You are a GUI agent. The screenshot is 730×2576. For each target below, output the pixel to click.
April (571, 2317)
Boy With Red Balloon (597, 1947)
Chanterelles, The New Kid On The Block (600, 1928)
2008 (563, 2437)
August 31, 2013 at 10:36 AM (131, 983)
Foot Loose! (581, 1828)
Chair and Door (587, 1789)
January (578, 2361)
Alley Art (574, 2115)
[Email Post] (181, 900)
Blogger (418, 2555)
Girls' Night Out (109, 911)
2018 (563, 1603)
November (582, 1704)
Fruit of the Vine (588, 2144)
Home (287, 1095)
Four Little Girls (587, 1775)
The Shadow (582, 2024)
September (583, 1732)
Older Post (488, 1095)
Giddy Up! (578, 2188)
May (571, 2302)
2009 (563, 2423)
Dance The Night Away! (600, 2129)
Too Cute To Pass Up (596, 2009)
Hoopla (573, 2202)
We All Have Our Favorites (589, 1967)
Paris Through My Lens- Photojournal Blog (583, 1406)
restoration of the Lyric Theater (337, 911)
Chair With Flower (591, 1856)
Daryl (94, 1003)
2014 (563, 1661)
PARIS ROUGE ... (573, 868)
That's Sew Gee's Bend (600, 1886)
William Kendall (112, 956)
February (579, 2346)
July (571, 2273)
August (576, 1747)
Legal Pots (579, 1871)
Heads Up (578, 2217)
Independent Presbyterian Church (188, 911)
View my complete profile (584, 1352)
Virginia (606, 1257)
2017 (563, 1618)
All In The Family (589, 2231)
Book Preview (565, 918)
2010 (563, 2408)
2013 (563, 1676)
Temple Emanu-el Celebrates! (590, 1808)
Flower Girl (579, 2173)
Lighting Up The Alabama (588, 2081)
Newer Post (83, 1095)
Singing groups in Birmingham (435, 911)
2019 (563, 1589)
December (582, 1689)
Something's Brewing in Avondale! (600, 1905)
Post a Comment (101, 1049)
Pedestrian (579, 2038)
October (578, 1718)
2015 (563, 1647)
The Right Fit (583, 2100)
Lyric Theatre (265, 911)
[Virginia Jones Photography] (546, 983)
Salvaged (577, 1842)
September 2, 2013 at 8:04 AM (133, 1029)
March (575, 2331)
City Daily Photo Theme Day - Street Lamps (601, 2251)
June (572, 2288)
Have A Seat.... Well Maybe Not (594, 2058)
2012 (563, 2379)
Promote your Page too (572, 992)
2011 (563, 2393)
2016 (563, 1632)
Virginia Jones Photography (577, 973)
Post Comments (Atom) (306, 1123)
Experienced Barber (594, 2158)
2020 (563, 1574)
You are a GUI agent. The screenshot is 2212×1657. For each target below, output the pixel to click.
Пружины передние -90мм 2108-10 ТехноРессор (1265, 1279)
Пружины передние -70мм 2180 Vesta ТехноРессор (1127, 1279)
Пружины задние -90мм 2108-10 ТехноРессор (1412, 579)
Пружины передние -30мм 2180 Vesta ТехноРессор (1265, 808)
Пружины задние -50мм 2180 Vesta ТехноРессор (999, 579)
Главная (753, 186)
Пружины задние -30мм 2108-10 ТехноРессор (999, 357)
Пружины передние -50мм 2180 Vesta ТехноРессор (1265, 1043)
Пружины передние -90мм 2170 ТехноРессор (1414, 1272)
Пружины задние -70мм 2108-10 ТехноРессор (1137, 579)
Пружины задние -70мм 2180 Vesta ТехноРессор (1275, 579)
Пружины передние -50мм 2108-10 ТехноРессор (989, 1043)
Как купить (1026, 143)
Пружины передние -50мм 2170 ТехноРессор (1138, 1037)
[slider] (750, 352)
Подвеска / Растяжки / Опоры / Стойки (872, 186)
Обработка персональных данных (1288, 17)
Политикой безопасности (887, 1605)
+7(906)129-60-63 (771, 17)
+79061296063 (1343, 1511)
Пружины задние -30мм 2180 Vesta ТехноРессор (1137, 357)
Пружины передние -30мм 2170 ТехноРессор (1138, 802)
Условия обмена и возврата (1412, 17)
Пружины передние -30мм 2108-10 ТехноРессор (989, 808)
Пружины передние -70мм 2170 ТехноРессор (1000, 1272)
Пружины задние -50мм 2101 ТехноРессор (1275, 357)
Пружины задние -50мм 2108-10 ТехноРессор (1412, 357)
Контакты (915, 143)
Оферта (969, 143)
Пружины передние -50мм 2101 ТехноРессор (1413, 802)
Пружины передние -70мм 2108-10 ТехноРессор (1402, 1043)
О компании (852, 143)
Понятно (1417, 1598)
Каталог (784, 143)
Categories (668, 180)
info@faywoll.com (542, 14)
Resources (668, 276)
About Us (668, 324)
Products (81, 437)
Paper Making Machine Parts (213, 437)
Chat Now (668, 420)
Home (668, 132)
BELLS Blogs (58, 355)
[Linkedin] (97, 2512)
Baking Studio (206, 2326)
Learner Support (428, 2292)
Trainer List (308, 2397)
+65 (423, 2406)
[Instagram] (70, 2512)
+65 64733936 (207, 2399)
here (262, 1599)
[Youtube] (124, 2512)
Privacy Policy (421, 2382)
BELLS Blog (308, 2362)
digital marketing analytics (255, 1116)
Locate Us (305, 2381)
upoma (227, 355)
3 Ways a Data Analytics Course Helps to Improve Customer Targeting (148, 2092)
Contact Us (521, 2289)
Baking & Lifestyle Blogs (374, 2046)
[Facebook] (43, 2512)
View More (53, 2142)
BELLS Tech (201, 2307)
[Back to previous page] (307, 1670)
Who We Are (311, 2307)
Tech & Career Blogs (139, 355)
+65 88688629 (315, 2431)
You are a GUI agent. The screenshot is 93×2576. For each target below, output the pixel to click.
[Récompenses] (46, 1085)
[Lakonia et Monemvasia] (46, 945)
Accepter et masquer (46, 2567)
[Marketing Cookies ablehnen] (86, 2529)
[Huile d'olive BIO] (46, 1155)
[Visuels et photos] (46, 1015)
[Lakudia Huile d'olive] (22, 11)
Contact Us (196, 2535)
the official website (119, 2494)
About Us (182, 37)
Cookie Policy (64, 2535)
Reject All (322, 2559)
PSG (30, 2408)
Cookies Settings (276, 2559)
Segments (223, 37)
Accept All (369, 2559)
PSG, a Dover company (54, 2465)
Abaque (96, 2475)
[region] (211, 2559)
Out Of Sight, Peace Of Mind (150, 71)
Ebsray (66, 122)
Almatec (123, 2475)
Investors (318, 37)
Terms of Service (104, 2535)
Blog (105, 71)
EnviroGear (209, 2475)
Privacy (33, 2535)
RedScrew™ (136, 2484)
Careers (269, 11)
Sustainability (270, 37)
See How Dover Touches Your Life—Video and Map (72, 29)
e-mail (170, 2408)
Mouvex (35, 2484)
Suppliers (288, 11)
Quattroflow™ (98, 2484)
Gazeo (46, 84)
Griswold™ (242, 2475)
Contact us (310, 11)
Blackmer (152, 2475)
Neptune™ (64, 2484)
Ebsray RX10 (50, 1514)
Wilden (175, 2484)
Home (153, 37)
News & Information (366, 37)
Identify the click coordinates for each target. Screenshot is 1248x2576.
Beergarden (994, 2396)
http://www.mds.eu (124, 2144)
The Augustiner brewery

--*--

Problem :: Rewrite the records starting at the line containing "Hoopla (573, 2202)" and ending at the line containing "July (571, 2273)", replacing "Favorites" with "Picks" and keeping everything else the same. Return only those lines.

Completed exercise ::
Hoopla (573, 2202)
We All Have Our Picks (589, 1967)
Paris Through My Lens- Photojournal Blog (583, 1406)
restoration of the Lyric Theater (337, 911)
Chair With Flower (591, 1856)
Daryl (94, 1003)
2014 (563, 1661)
PARIS ROUGE ... (573, 868)
That's Sew Gee's Bend (600, 1886)
William Kendall (112, 956)
February (579, 2346)
July (571, 2273)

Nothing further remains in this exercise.